Les consignes:
**1)** Indiquez si chacune des affirmations (a), (b) et (c) concorde avec l'extrait fourni, en répondant par oui ou par non et en citant les mots décisifs de l'extrait. (a) La photo d'amateur emblématique a été prise le 26 janvier au Caire. (b) Cette photo a été sélectionnée d'abord par Al Jazeera, puis par la BBC. (c) L'insurrection égyptienne a abouti au renversement du régime.
**2)** D'après l'extrait fourni, quel est le trait le plus marquant de l'imagerie des troubles actuels du monde arabe ?

#### Extrait fourni ####

Egypte: de la révolution dans les images

Traitement radicalement différent de l’insurrection égyptienne, qui a immédiatement donné lieu à une forte circulation d’images – images qui, précédent tunisien aidant, sont clairement présentées sous un angle révolutionnaire, même en l’absence de renversement du régime. On a accès à la fois à une couverture télévisée abondante par les JT français, les signalements de vidéos amateurs se multiplient sur les réseaux sociaux, et on aperçoit déjà des albums compilés de photos de presse (par exemple sur le Big Picture-like TotallyCoolPix)

Comme Olivier Beuvelet, je note une évolution sensible du traitement iconographique, qui tente de dépasser le cliché mariannien, visiblement un peu fatigué. La sélection, par la BBC puis Al Jazeera, d’une photo d’amateur emblématique réalisée le 26 janvier au Caire (voir l’original, retouché dans cette version qui circule en ligne) montre le désir de trouver la bonne image, susceptible de convenir au mode héroïque tout en restituant la violence des affrontements..

C’est probablement le trait le plus marquant de l’imagerie des troubles actuels du monde arabe: la rencontre paradoxale, au sein d’une iconographie qui nous renvoie à vingt ans de colonialisme intérieur, pointant du doigt le « jeune des cités », évidemment beur, caillasse à la main, avec le symbolisme positif de la mobilisation citoyenne – le croisement incongru de l’ennemi public n° 1 avec la flamme révolutionnaire.

Le Figaro, Une du 29-30/01/2011, photo Goran Tomasevic/Reuters.

Lire aussi:

6 réflexions au sujet de « Egypte: de la révolution dans les images »

  1. Ping : Topsy.com
  2. Outre les points communs avec la révolution Tunisienne (jusqu’au remaniement d’un gouvernement que l’on s’attend à voir tomber, avec son chef, d’heure en heure..), l’appel à l’armée et la présence des chars dans la rue semble favoriser l’émergence d’une autre iconographie rappelant plutôt les images de la répression communiste dans les ex pays de l’est.

#### Données fournies ####

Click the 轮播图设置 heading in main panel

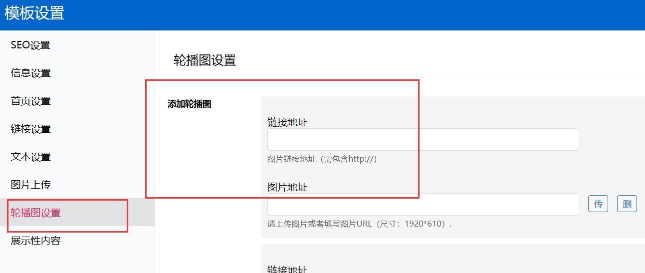(x=205, y=61)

####

Les solutions:
**1)**
(a) Oui : « une photo d’amateur emblématique réalisée le 26 janvier au Caire ».
(b) Non : « La sélection, par la BBC puis Al Jazeera ».
(c) Non : « même en l’absence de renversement du régime ».

**2)** C'est la rencontre paradoxale entre l'iconographie du « jeune des cités », caillasse à la main, et le symbolisme positif de la mobilisation citoyenne.